Caribbean fisheries officers get up stand up for maritime protection

Caribbean fisheries officers get up stand up for maritime protection

Maritime experts are helping small Caribbean nations manage and protect fisheries from a range of illegal and unsustainable fishing practices and environmental threats that are putting the food security and income of thousands of people at risk.

Seventeen senior fisheries officers (pictured above) from 10 Caribbean nations this month took part in the Fisheries Law and Management Course through the Australia Awards Fellowships funded by the Australian Government and hosted by UOW.

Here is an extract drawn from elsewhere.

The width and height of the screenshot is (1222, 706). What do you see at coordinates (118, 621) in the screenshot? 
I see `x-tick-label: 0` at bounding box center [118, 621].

The Fellowship offered participants a five-week professional development program at UOW’s Australian National Centre for Ocean Resources and Security (ANCORS).

It will help the officers strengthen efforts to uphold and enforce sustainable fisheries practices within their country and region in the face of a variety of pressures on fishing and the marine environment.

These unsustainable practices include encroachment by foreign fishing vessels; catches that are unreported or misreported to the local governing agency;
The United Nations’ Food and Agriculture Organisation report, The State of World Fisheries and Aquaculture 2014, cites research that estimates the losses attributed to illegal fishing at between US$10 billion to US$23 billion per year globally .

Professor Alistair McIlgorm, from ANCORS, said that globally illegal and unsustainable fishing practices put at risk the livelihoods of thousands of people who fish legitimately, either commercially or subsistence fishing.

“Small coastal communities in the Caribbean are dependent on the region’s waters for a host of important reasons, including regional food security, employment and social well-being,” he said.

“Yet there are serious regional challenges from overfishing and depletion of stocks, destructive fishing practices as well as effects on the marine environment from land-based pollution, climate on the marine environment and other human activities such as cruise ship traffic and oil drilling.”

Professor McIlgorm said illegal fishing operations were often highly organised and difficult to detect, making cooperation by nations within the region vital to enforcing more sustainable practices.

“Caribbean nations often do not have the monitoring, control and surveillance resources to enforce fishing zones,” he said. “Better cooperation through the Caribbean Regional Fisheries Mechanism (CRFM) and harmonisation of rules between these nations will go someway toward maintaining fisheries for future generations.”

Along with instruction in international marine environmental law, and economics and biology of fisheries management, the officers visited Jervis Bay Marine Park to observe marine conservation management in action. The Fellows will also be hosted by several key Australian Government agencies in Canberra meeting Australian Government officials, including customs officers, being able to observe Australian approaches to fisheries law and management.